- As many as 1,000 companies in the American solar industry supply chain have signed on a letter to US Congress demanding extension for 30% solar ITC that’s due to reduce by the end of 2019
- The US Solar Energy Industries Association (SEIA) is leading this campaign pointing at the positive development and investment the tax credits have helped bring into the country
- A report in Reuters points out that jittery developers are procuring and stockpiling modules before the planned reduction which could backfire if the demand reduces or there is a drop in panel prices
The hugely popular solar tax policy in the United States, the US Investment Tax Credit (ITC) is due to start coming down from the current 30% for projects that start development or construction at the end of 2019 to 26% in 2020, and further down to 22% in 2021 and finally 10% in 2022.
But many American companies do not want the tax credit to go down from the current 30% limit. Hence, they have come together to petition the government to extend the ITC.
As many as 1,000 US solar companies along the entire supply chain, under the leadership of the US Solar Energy Industries Association (SEIA), have written a letter to Congress calling for extension of Section 48 and Section 25D solar ITC. The list of companies in this letter includes leading solar names such as SunPower, Sunrun, Trina Solar (US), Vivint Solar.
SEIA credits the ITC to have created more than 200,000 jobs and adding $140 billion in private sector investment. Solar power capacity deployment has grown by 10,000% ever since it was enacted by George W. Bush’s led government in 2005. Barack Obama’s administration extended it in 2015. America boasts more than 2 million solar installations in 50 states so far (see US Now Home To Over 2mn Solar Installations).
Explaining the need to have the full ITC up and running even beyond 2019, Swinerton Renewable Energy President George Hershman said, “The ITC extension will help maintain a stable market for continued solar development in the utility sector. This directly translates into investments in our nation’s rural communities by supporting more jobs across the solar value chain, providing long-term energy solutions at a lower cost to rate payers, and increasing the state and local tax base.”

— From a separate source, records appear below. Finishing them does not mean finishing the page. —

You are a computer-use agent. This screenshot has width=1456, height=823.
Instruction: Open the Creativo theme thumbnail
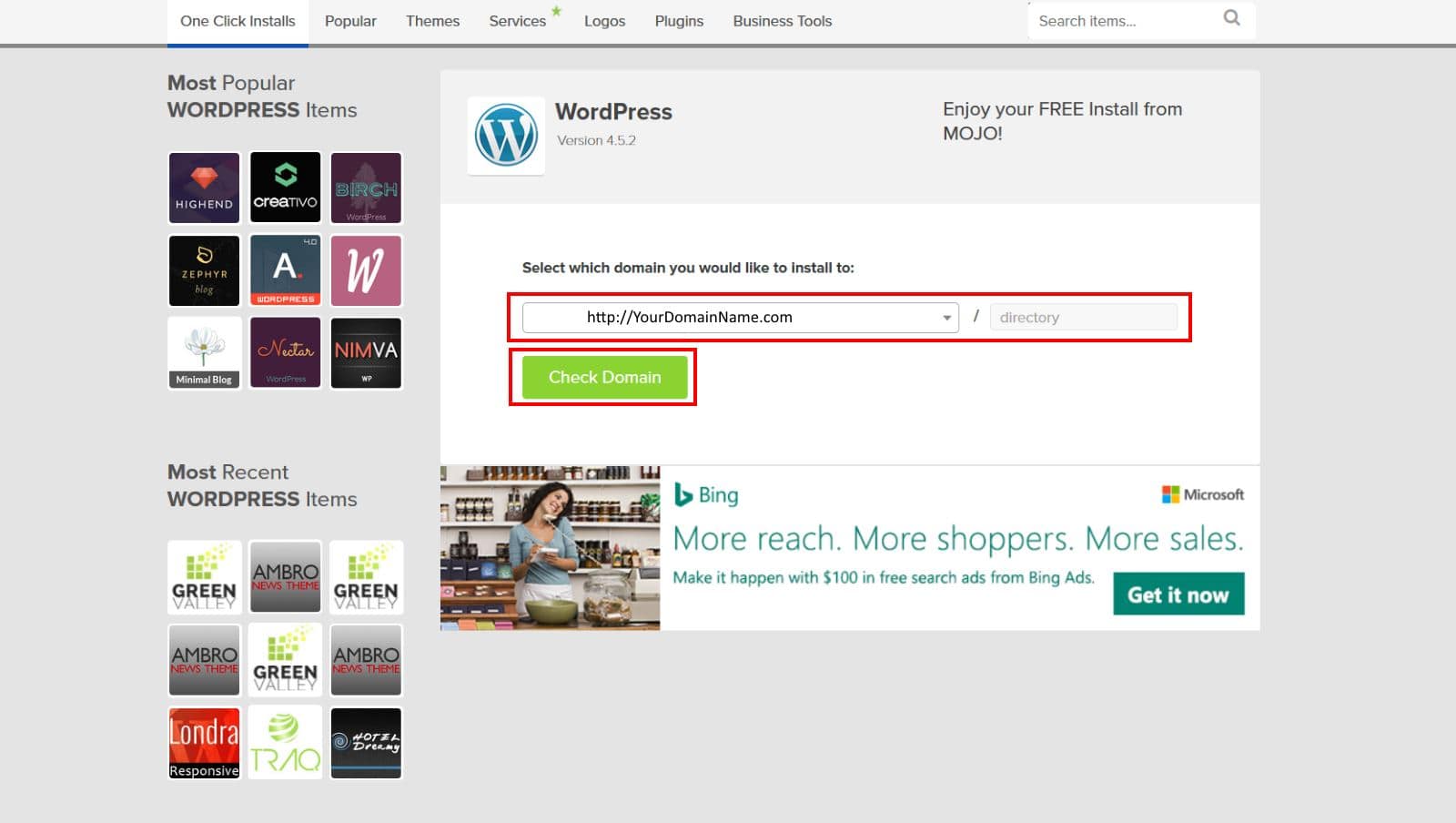(x=285, y=188)
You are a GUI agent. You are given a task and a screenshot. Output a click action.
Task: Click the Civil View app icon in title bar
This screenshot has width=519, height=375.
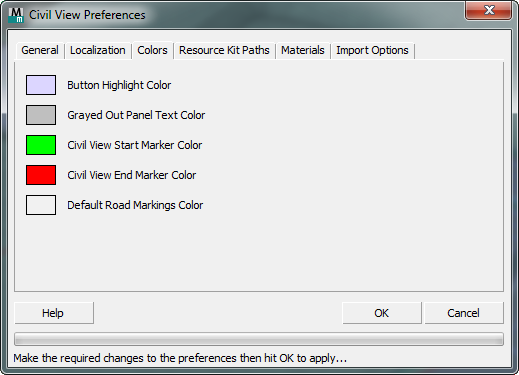click(16, 15)
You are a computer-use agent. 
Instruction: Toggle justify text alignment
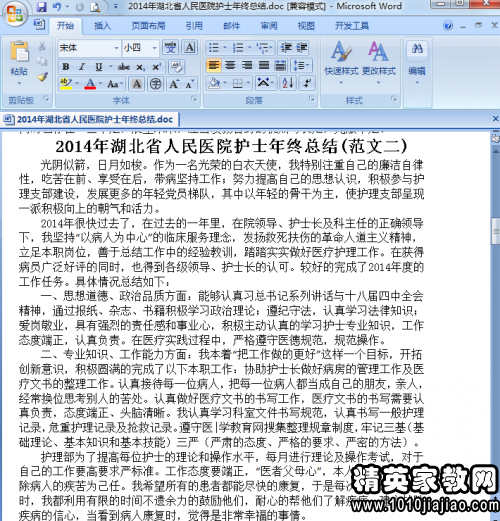[264, 65]
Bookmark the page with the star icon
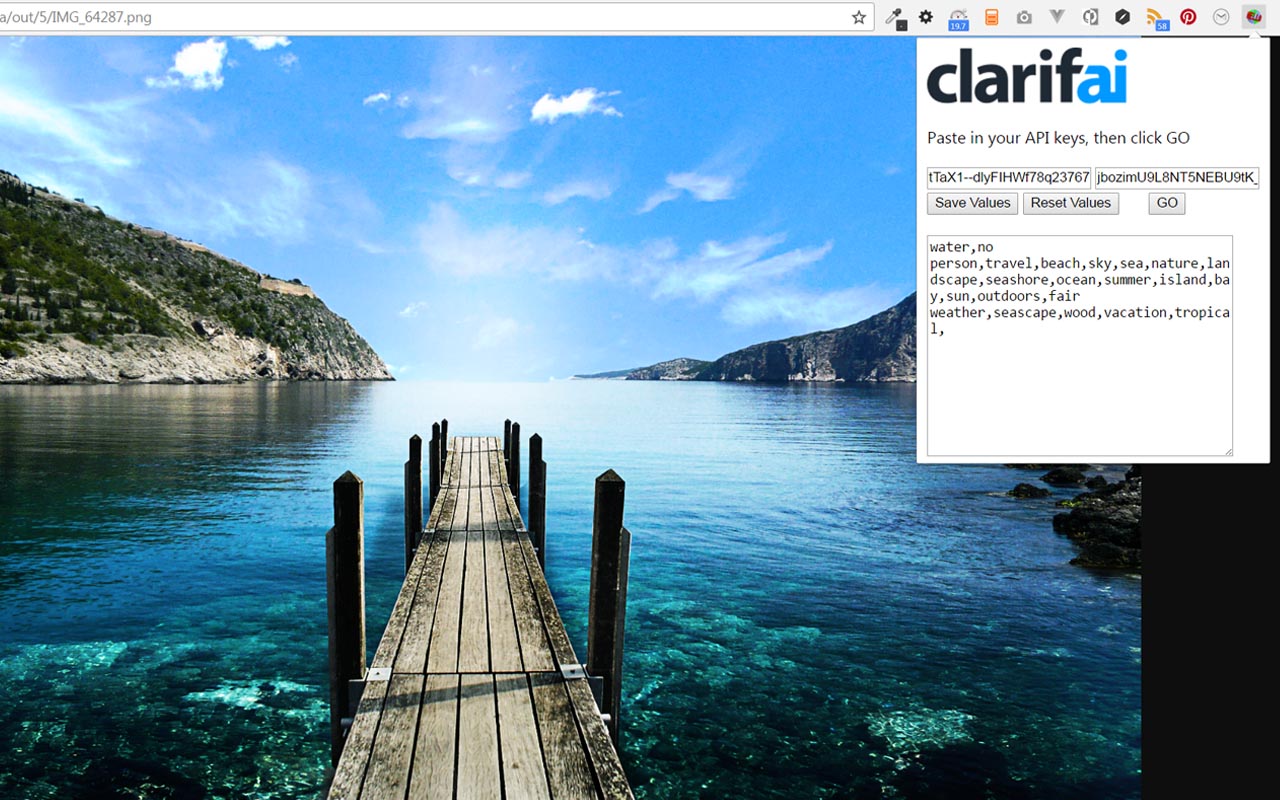The height and width of the screenshot is (800, 1280). coord(857,17)
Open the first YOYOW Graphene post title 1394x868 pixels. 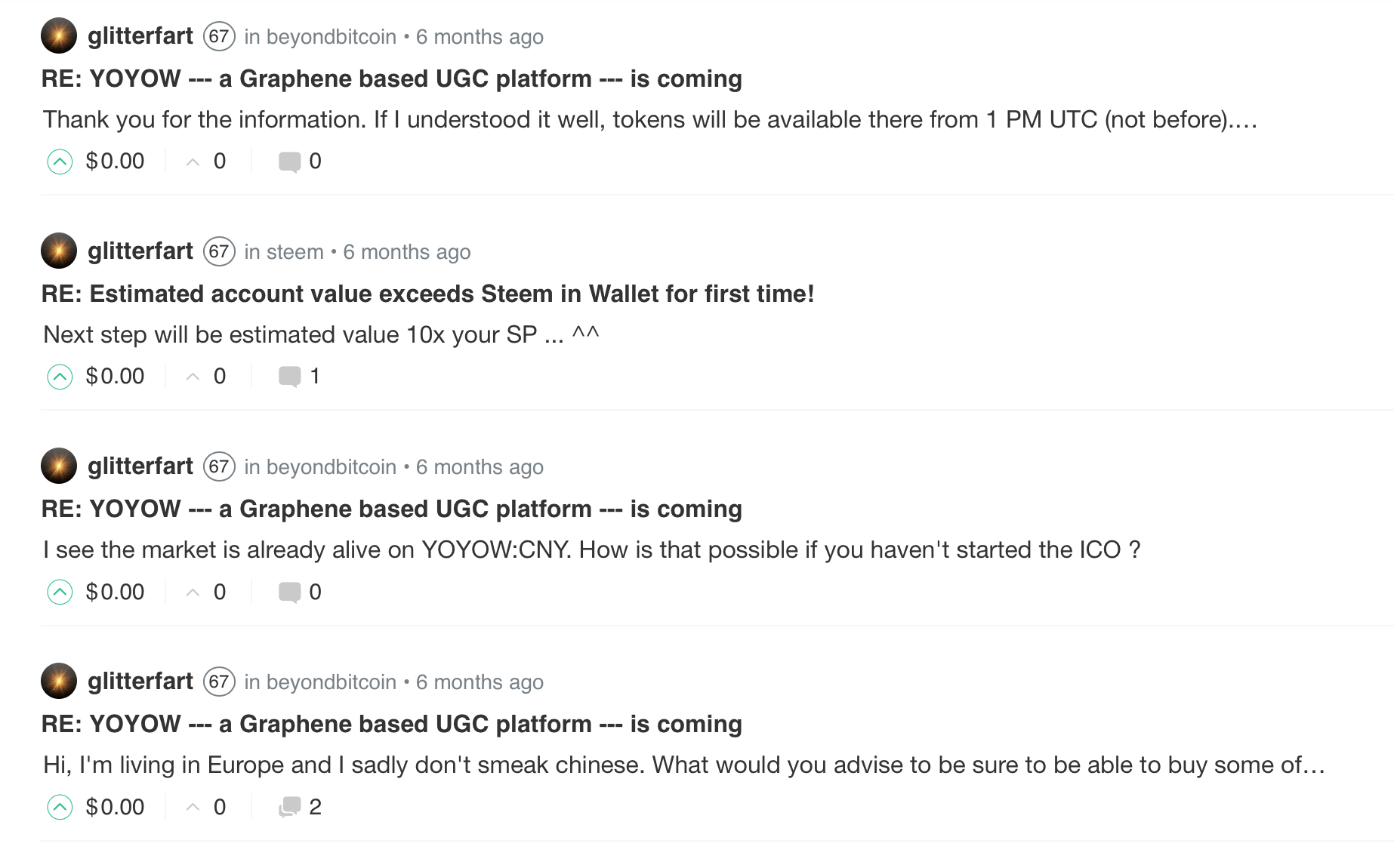(391, 78)
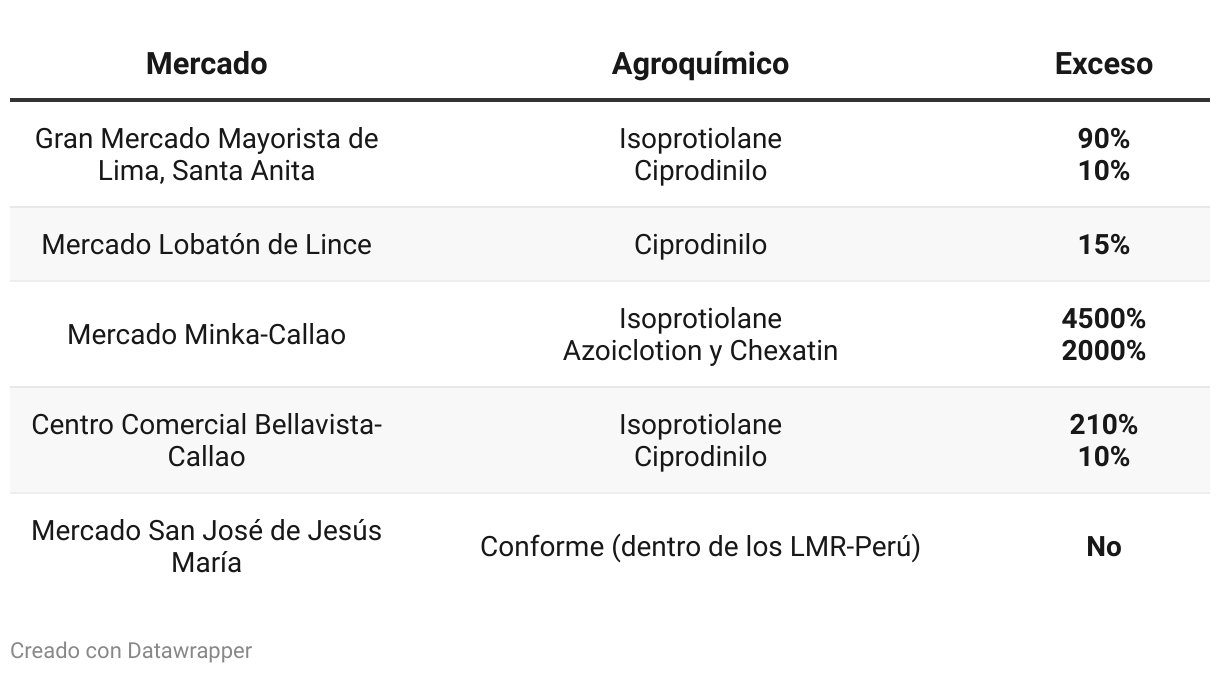
Task: Click Azoiclotion y Chexatin text
Action: (x=700, y=351)
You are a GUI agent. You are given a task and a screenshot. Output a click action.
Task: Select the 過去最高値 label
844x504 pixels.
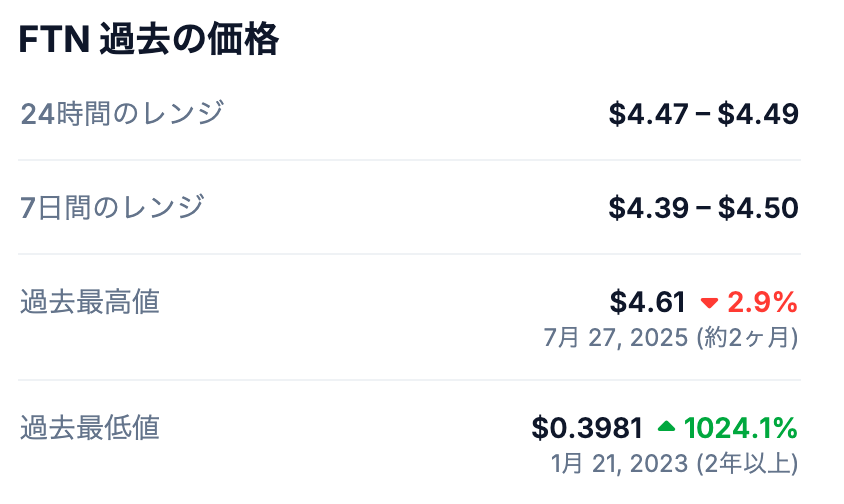[x=89, y=302]
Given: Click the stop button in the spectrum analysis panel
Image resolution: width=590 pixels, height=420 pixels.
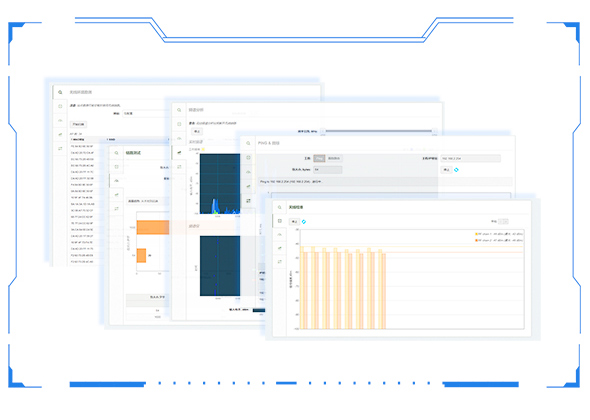Looking at the screenshot, I should point(197,131).
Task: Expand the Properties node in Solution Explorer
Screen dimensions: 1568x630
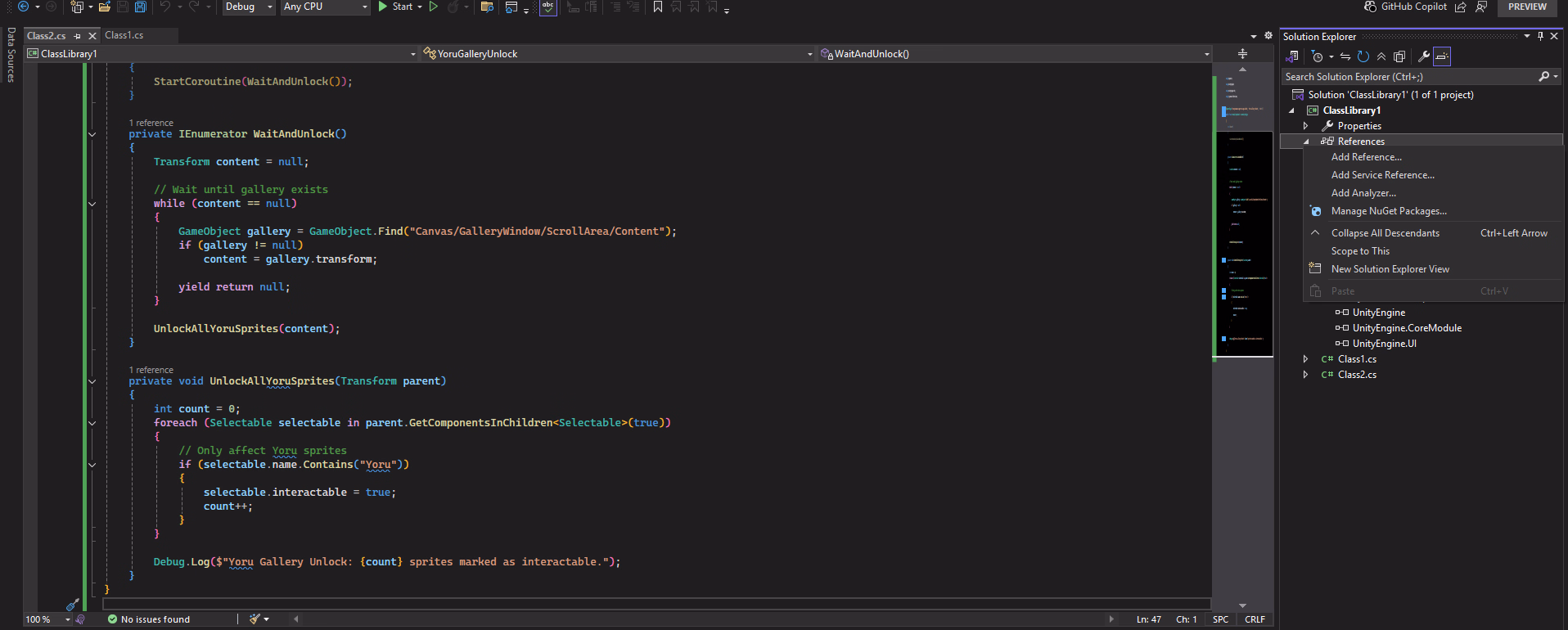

Worried about the impending reduction of the ITC, several solar power developers in the country are stockpiling modules, according to Reuters, which argues the strategy could backfire if projects do not materialize or panel prices slide substantially. Yet, big names like Duke Energy, 8minute Solar Energy and Shell backed Silicon Ranch are some of the projects that are aiming for the full subsidy for their projects provided they start construction on their facilities by the end of 2019 or spend 5% of a project’s capital cost by the stated period.
Reuters also cites Wood Mackenzie’s claim that project developers will safe harbour close to 31.2 GW of US solar installations to maximize their tax credits.